- **Stored data**
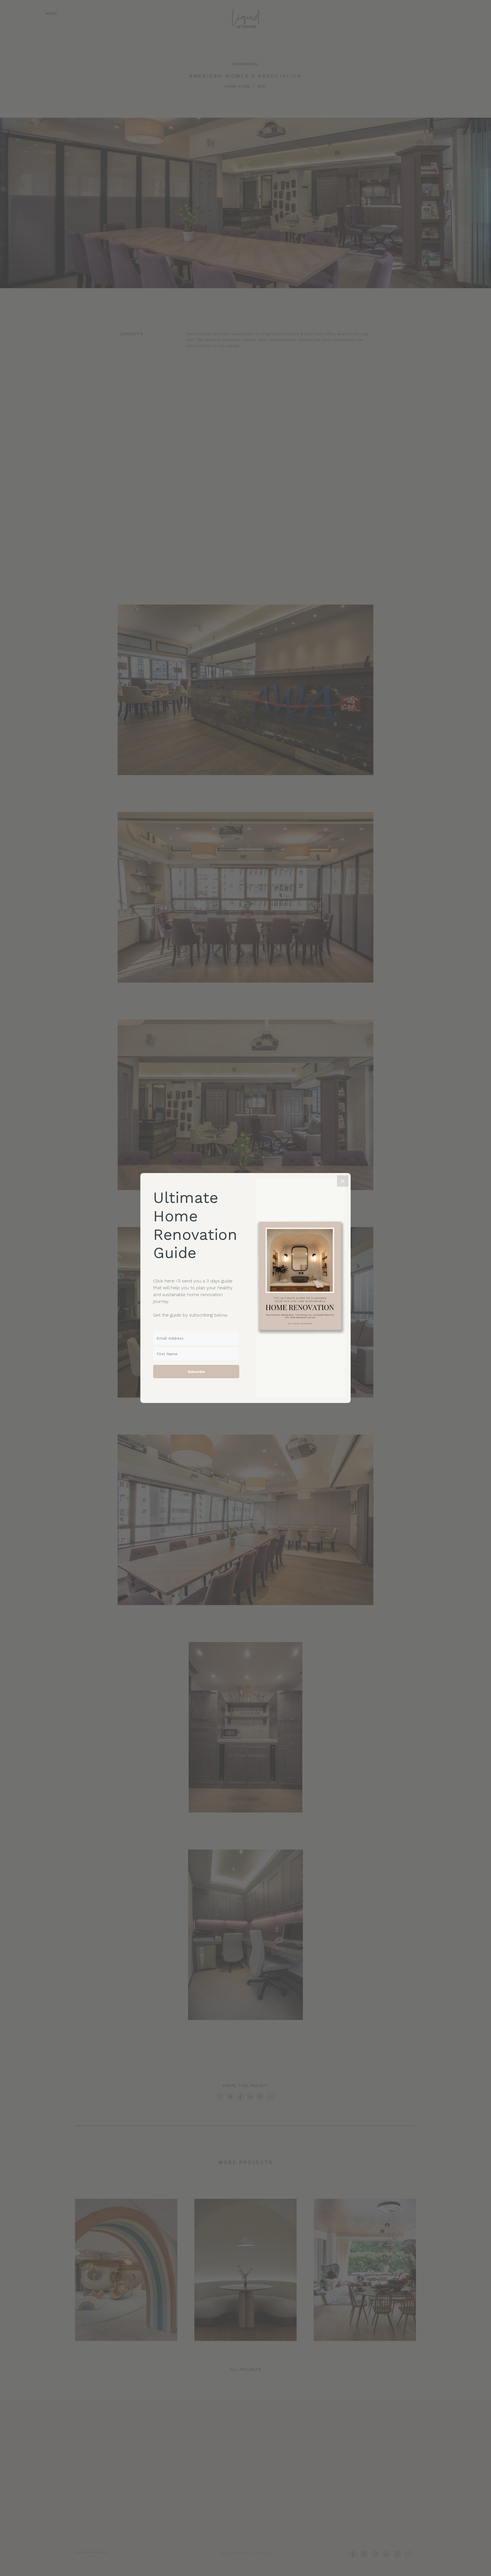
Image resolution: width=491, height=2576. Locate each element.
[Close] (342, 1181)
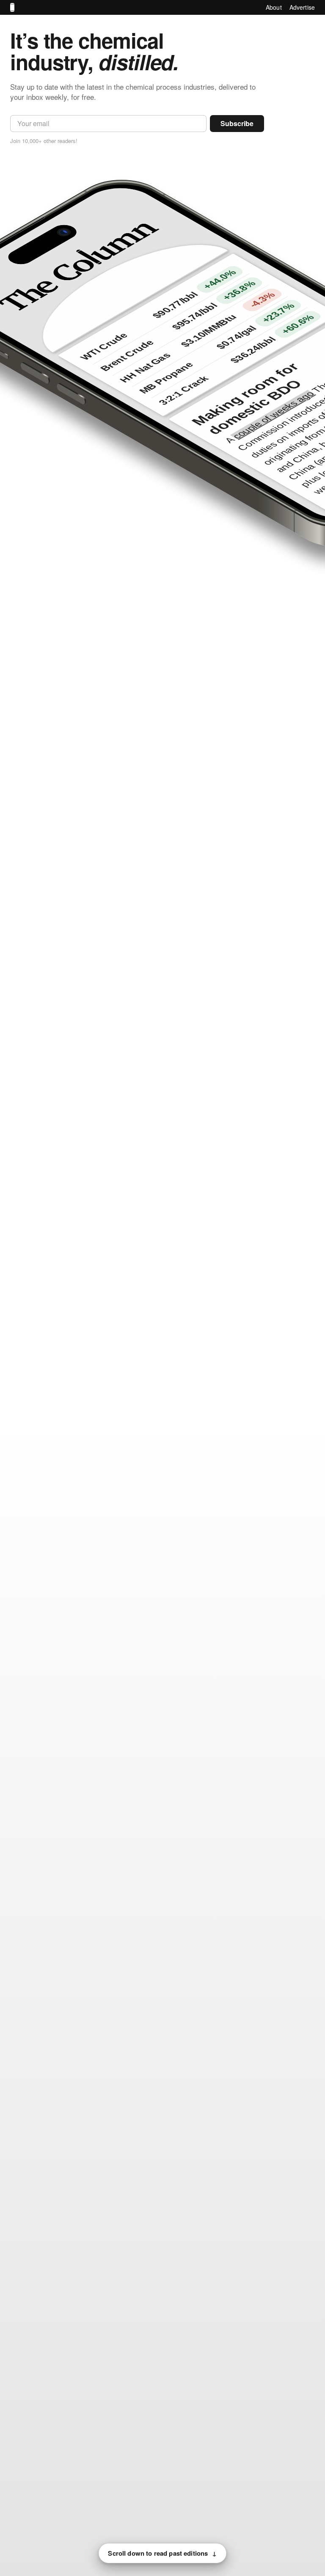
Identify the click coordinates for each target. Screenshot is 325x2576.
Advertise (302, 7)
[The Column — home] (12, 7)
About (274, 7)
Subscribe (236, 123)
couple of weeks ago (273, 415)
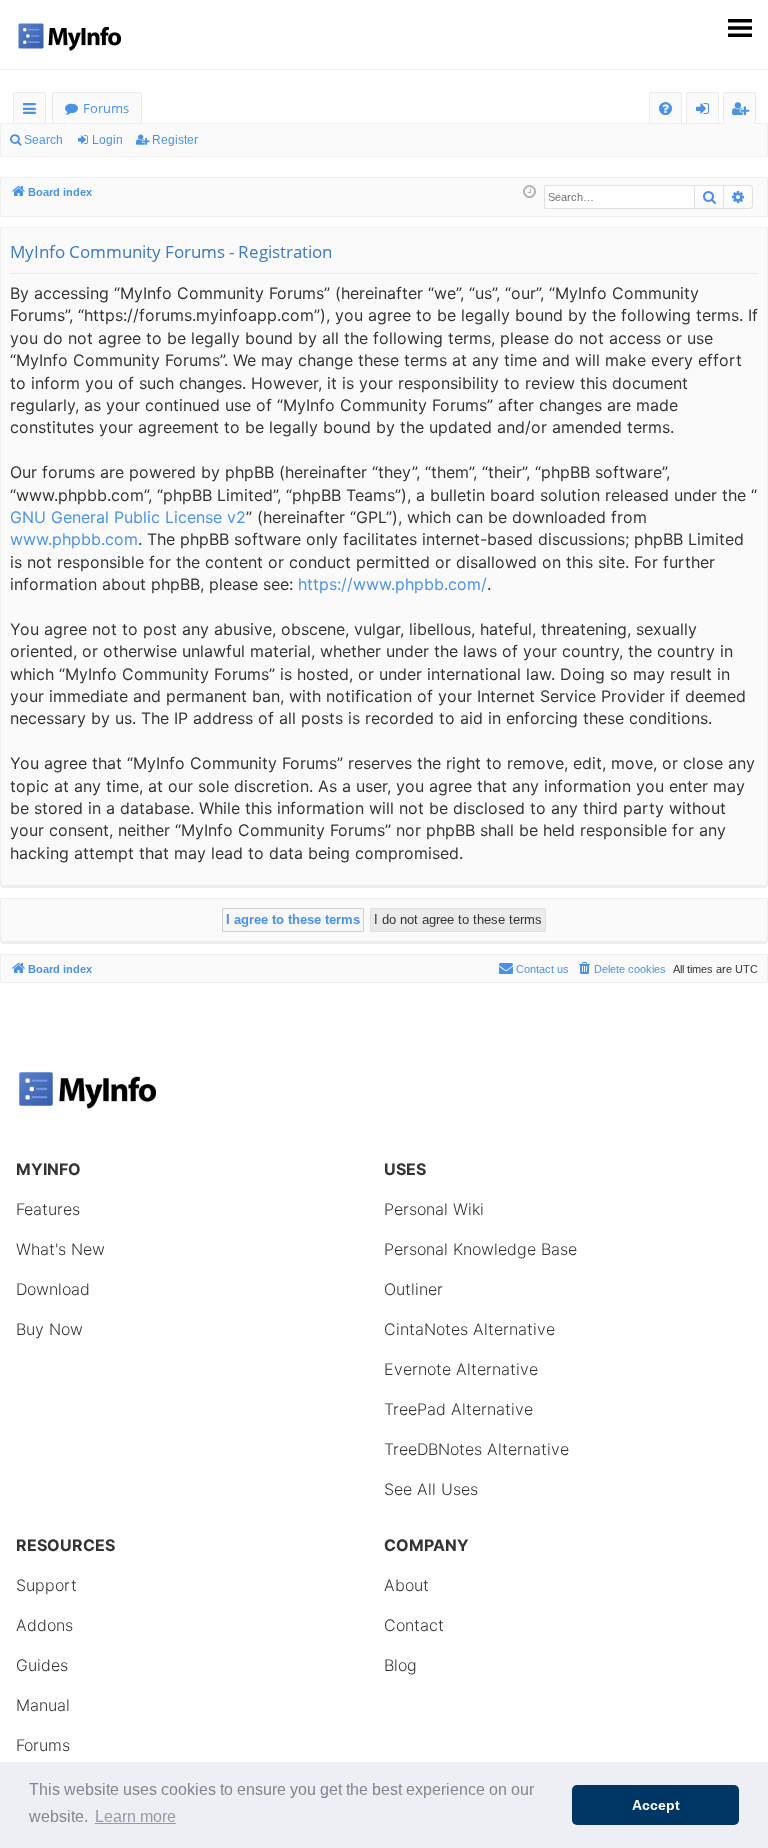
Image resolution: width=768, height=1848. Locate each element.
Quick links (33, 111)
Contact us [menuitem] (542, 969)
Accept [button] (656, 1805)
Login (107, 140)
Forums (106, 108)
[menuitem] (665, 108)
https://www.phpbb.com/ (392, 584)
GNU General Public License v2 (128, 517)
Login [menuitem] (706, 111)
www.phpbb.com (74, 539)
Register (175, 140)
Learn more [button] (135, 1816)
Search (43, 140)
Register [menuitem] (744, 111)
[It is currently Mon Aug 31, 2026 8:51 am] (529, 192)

- **Activity**
The answer is every line of the data, exactly as written, with the pictures dropped.

- **Output**
Image resolution: width=491, height=2576. Locate each element.
[Close] (342, 1181)
Identify the click coordinates for each target. Screenshot is 325x2576.
Advertise (302, 7)
[The Column — home] (12, 7)
About (274, 7)
Subscribe (236, 123)
couple of weeks ago (273, 415)
Image resolution: width=768, height=1848. Locate each element.
Quick links (33, 111)
Contact us [menuitem] (542, 969)
Accept [button] (656, 1805)
Login (107, 140)
Forums (106, 108)
[menuitem] (665, 108)
https://www.phpbb.com/ (392, 584)
GNU General Public License v2 (128, 517)
Login [menuitem] (706, 111)
www.phpbb.com (74, 539)
Register (175, 140)
Learn more [button] (135, 1816)
Search (43, 140)
Register [menuitem] (744, 111)
[It is currently Mon Aug 31, 2026 8:51 am] (529, 192)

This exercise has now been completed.